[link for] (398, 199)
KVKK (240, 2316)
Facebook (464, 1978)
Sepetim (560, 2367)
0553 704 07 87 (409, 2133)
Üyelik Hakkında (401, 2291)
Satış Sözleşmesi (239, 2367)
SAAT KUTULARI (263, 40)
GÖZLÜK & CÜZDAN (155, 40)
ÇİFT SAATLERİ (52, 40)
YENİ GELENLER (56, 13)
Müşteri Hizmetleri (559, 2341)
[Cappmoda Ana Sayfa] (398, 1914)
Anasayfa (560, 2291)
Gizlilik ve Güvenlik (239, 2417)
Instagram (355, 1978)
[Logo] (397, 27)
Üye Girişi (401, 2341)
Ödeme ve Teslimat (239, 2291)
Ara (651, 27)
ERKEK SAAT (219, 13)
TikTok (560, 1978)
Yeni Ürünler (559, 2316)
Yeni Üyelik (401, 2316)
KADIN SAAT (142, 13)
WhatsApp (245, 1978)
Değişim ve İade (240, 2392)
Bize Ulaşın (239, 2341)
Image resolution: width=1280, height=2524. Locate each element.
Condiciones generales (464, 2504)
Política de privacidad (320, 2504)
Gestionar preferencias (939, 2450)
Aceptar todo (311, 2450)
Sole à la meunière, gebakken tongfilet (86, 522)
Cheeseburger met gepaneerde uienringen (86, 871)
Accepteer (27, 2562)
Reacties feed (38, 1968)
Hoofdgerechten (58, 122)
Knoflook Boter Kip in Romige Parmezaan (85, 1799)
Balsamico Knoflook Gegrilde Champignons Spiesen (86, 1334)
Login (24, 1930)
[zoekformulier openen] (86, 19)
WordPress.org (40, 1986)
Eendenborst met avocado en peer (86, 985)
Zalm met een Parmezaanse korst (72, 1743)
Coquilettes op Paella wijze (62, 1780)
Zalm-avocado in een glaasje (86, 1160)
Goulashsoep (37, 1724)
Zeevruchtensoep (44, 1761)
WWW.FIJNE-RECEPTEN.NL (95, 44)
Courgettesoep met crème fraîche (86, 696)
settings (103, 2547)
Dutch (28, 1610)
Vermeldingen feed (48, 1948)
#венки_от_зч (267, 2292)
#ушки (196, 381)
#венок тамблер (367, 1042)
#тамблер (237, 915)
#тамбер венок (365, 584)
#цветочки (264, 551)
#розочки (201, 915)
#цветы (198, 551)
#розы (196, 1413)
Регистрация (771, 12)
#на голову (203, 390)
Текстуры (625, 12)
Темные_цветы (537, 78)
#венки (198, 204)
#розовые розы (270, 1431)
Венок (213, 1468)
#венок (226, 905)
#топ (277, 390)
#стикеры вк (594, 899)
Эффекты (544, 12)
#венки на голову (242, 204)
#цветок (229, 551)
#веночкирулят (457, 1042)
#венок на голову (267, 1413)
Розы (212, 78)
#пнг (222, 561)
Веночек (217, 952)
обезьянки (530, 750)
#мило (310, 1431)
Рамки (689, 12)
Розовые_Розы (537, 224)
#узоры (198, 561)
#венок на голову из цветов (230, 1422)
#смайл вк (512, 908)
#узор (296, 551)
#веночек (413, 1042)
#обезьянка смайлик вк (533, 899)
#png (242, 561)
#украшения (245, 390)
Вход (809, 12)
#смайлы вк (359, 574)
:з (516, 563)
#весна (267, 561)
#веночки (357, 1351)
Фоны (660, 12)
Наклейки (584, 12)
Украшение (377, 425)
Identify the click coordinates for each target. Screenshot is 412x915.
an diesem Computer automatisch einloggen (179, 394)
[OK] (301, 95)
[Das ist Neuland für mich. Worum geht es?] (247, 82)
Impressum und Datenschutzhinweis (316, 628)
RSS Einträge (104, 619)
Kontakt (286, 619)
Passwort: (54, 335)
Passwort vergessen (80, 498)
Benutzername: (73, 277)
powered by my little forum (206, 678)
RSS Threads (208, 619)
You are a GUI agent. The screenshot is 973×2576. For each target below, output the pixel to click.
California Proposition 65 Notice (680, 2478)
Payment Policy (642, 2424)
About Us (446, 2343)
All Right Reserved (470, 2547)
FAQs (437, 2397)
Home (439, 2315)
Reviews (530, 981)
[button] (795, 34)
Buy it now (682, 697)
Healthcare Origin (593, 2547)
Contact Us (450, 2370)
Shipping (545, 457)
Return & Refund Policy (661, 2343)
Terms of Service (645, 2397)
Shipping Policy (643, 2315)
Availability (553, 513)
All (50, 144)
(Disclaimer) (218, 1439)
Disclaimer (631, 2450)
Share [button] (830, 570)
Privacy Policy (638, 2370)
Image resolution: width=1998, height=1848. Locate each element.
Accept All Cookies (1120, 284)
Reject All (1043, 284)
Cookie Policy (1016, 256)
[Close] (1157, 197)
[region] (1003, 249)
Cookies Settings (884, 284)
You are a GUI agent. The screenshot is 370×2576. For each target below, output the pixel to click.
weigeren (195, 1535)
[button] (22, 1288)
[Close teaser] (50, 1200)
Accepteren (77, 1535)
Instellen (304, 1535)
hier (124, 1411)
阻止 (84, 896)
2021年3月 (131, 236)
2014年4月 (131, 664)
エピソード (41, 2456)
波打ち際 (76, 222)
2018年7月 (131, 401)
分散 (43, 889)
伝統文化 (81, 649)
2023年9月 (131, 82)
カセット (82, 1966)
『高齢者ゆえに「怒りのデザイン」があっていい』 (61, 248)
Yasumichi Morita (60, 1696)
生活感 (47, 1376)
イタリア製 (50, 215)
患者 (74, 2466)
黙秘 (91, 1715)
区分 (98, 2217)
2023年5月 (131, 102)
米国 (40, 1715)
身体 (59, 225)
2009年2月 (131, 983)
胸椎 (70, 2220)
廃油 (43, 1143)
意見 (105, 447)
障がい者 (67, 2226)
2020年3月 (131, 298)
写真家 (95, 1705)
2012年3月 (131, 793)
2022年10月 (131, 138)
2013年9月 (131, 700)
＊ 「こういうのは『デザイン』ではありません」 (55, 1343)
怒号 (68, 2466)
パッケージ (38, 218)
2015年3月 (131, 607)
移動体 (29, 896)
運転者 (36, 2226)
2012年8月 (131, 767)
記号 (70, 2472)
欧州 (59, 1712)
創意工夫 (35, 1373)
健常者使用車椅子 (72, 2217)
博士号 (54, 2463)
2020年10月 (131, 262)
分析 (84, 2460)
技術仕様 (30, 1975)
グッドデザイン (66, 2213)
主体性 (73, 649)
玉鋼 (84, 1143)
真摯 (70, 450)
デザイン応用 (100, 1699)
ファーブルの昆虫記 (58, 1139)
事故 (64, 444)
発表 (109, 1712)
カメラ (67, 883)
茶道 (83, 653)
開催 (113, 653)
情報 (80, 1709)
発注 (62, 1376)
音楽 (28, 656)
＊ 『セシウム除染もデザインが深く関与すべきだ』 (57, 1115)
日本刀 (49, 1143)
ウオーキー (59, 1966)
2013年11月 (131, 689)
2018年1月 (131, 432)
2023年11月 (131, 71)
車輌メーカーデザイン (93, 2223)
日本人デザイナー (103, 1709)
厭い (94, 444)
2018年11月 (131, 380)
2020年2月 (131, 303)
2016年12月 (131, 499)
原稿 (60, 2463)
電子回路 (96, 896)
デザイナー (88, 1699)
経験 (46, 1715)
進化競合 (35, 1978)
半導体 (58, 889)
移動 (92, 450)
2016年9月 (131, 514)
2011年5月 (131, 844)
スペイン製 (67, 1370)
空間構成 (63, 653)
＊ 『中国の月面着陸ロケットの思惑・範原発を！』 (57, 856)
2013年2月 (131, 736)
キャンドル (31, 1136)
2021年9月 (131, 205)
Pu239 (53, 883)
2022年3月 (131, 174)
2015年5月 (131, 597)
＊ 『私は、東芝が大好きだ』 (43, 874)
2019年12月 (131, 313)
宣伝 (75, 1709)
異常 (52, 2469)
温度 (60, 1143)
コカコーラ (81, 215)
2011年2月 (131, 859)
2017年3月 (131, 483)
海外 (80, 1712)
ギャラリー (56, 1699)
★ ★ ★ ★
**Action item:** Return exactly the opening lines of the listing above, ending with the line that has "Aceptar todo (311, 2450)".

**Solution to this problem:**
[link for] (398, 199)
KVKK (240, 2316)
Facebook (464, 1978)
Sepetim (560, 2367)
0553 704 07 87 (409, 2133)
Üyelik Hakkında (401, 2291)
Satış Sözleşmesi (239, 2367)
SAAT KUTULARI (263, 40)
GÖZLÜK & CÜZDAN (155, 40)
ÇİFT SAATLERİ (52, 40)
YENİ GELENLER (56, 13)
Müşteri Hizmetleri (559, 2341)
[Cappmoda Ana Sayfa] (398, 1914)
Anasayfa (560, 2291)
Gizlilik ve Güvenlik (239, 2417)
Instagram (355, 1978)
[Logo] (397, 27)
Üye Girişi (401, 2341)
Ödeme ve Teslimat (239, 2291)
Ara (651, 27)
ERKEK SAAT (219, 13)
TikTok (560, 1978)
Yeni Ürünler (559, 2316)
Yeni Üyelik (401, 2316)
KADIN SAAT (142, 13)
WhatsApp (245, 1978)
Değişim ve İade (240, 2392)
Bize Ulaşın (239, 2341)
Image resolution: width=1280, height=2524. Locate each element.
Condiciones generales (464, 2504)
Política de privacidad (320, 2504)
Gestionar preferencias (939, 2450)
Aceptar todo (311, 2450)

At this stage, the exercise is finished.